Resetting Pay Philosophy

June 07, 2017

Competitive advantage means differentiation through a unique business strategy supported with an appropriate talent plan and pay philosophy. 

Talent management is increasingly focused on the individual but individuality in compensation is discouraged and perceived as high risk. Consequently a typical pay philosophy irrespective of company size or even industry aims to "attract, retain, motivate" or ARM as it is known. ARM responds to basic need rather than competitive advantage. Even companies with perceived unique approaches to pay remain heavily wedded to ARM principles.

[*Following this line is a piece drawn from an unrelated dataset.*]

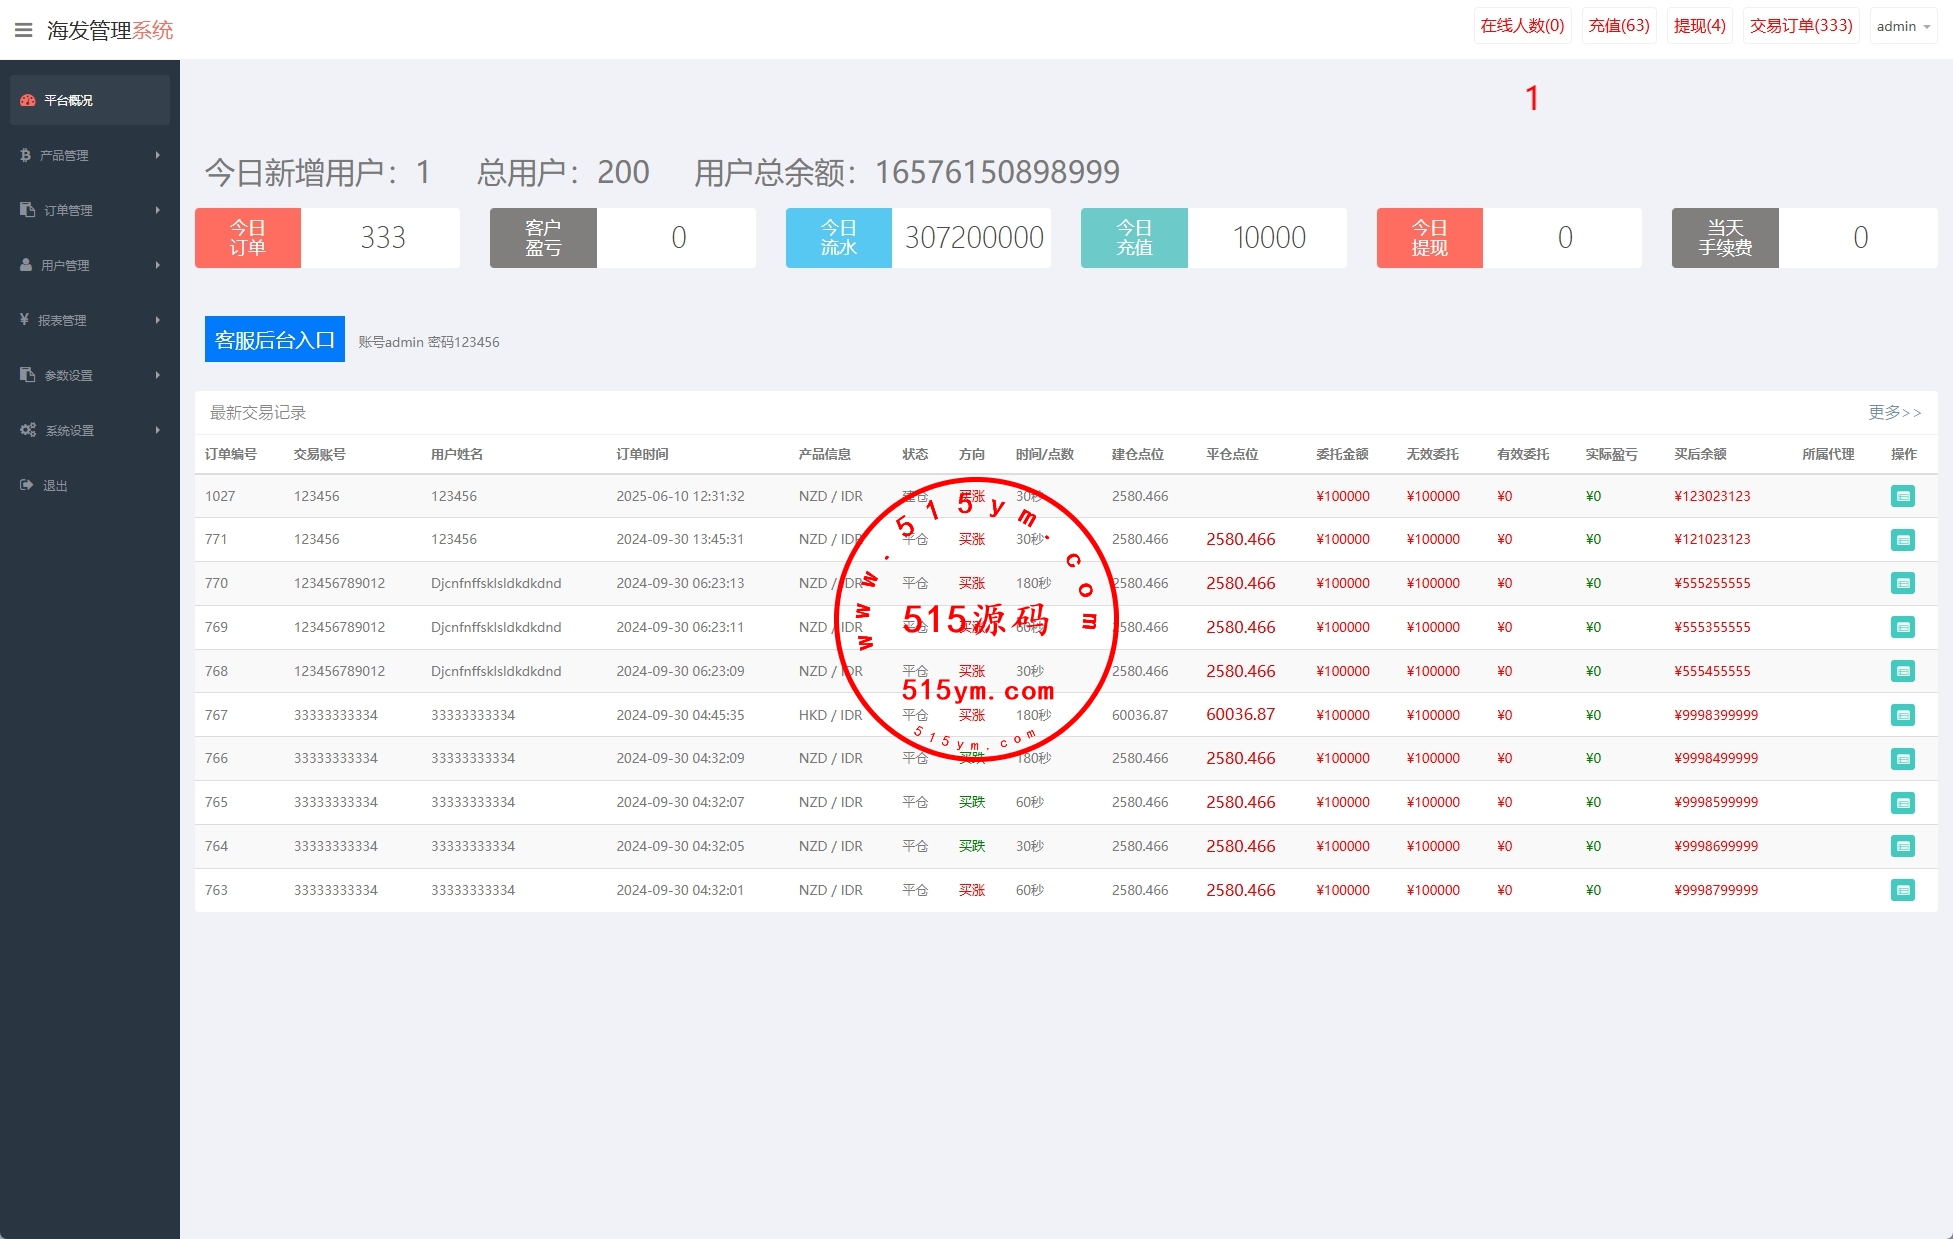Screen dimensions: 1953x1239
Task: Click the bitcoin icon for 产品管理
Action: tap(25, 155)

Compensation programs do not attract employees. Being competitive is important but not the determining factor in whether to join a new employer. Similarly, as we know, compensation is rarely the reason that employees leave a company. Compensation policy based solely on ARM will tend to preserve the status quo and not drive continued differentiation. While perhaps adequate for unskilled employees such a policy will become increasingly ineffective as organizations strive to create higher levels of engagement and more productive cultures.  Organizational longevity is dependent upon sustaining innovation and gaining competitive advantage to stay ahead of competitors.

The unfolding changes in workplace values shaped by generational transition, are causing companies to realize that this can only be achieved through engaging their people to pursue company strategy.  Companies wedded to an ARM mentality run the risk of stagnating. Effective compensation is rooted in engagement and flows from an organization's culture. It will recognise internal factors such as fairness, collaboration, and transparency and give them as much weight in compensation policy as external market benchmarking.  

Creation of shareholder value is the primary goal of management who often get to participate in this endeavor through stock related incentives; rewards delivered or affected by stock price. Distribution of equity to insiders dilutes its impact and added to the variable nature of its value (which may or may not be the result of executive performance) do not make it ideal for rewarding executives. For example rewarding the creation of a unique process or product enhancement and then exposing that award to share price movement over a vesting period.  

Incentives directly linked to performance are likely to generate greater shareholder value when not affected by extraneous conditions e.g. stock price. A stock award exposed during vesting to the vagaries of the financial markets might not be received as the most effective way of rewarding enhanced shareholder value which may not occur until some years in the future. Compensation programs may extend beyond the typical three-year horizon to encourage sustained performance.  

That is not to say that successful risk taking related to value enhancements should not be rewarded but an engagement rooted plan would suggest that this should be directly related to task. Often compensation considerations are detached from corporate strategy and governed independently by compliance and market benchmark considerations. 

Greater compensation customization at first glance runs counter to shareholder interest but if strategy calls for continuous innovation to sustain differentiation then that is what should be incentivized. The effectiveness of incentives increases when employees can contribute to the design (as with other HR policies). This may lead to collaborative incentives , where several employees work on a challenge and jointly benefit from its resolution being viewed as more productive, or choice if the organization values individual autonomy. 

Executive compensation today is heavily influenced by compliance considerations and shareholder advisory group recommendations. Shareholders take comfort from homogeneity and conforming to group norms but this inevitably looks to the past and ultimately will engender median performance. Pay philosophy structured around engagement and sustainable differentiation may not always comply with contemporary governance expectations but will generate improved gains longer term.

Retention appears before motivate in the ARM acronym perhaps to improve its appeal but may also be affecting inadvertently, priority. Retention by itself does nothing to encourage contribution. Traditionalists would argue that retention awards will motivate behavior but these individuals are already motivated to perform and emphasis should be on encouraging the continuation of that. Attract, Motivate and then Retain describes the objective a litttle better .    

Human capital is a competitive advantage and to unlock hidden potential and opportunity consider rethinking the "attract and retain" mindset. Adopt compensation philosophies that are embedded in engagement while continuing to drive shareholder value.